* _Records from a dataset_
────────

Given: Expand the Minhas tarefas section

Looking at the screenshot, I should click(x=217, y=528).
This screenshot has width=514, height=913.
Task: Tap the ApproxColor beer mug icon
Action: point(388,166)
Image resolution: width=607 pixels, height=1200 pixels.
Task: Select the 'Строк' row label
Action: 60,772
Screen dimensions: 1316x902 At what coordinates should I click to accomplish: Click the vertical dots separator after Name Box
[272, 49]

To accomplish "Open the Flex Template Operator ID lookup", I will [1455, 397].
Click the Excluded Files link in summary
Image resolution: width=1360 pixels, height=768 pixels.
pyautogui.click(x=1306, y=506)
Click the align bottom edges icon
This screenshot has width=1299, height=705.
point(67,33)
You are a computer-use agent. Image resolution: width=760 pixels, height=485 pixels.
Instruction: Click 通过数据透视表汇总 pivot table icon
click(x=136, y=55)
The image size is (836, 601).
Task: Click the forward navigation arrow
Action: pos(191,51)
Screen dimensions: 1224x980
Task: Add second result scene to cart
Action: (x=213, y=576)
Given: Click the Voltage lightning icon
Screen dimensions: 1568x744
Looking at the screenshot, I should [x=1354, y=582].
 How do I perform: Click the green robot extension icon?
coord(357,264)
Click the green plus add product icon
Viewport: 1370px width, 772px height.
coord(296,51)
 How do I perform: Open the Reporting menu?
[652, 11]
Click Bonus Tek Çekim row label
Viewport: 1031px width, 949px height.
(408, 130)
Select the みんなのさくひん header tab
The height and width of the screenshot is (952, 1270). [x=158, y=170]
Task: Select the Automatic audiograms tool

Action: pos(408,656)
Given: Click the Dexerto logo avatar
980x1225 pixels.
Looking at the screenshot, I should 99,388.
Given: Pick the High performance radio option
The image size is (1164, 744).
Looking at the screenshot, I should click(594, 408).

────────

* _Task directions_
Can you rewrite the records above as a Markdown table with the columns "Row" and "Line", beginning at the line that contains "Click the Excluded Files link in summary" and ending after the line that contains "Looking at the screenshot, I should [x=1354, y=582].", with blank lines left out?

* _Answer to the exercise_
| Row | Line |
|---|---|
| 1 | Click the Excluded Files link in summary |
| 2 | Image resolution: width=1360 pixels, height=768 pixels. |
| 3 | pyautogui.click(x=1306, y=506) |
| 4 | Click the align bottom edges icon |
| 5 | This screenshot has width=1299, height=705. |
| 6 | point(67,33) |
| 7 | You are a computer-use agent. Image resolution: width=760 pixels, height=485 pixels. |
| 8 | Instruction: Click 通过数据透视表汇总 pivot table icon |
| 9 | click(x=136, y=55) |
| 10 | The image size is (836, 601). |
| 11 | Task: Click the forward navigation arrow |
| 12 | Action: pos(191,51) |
| 13 | Screen dimensions: 1224x980 |
| 14 | Task: Add second result scene to cart |
| 15 | Action: (x=213, y=576) |
| 16 | Given: Click the Voltage lightning icon |
| 17 | Screen dimensions: 1568x744 |
| 18 | Looking at the screenshot, I should [x=1354, y=582]. |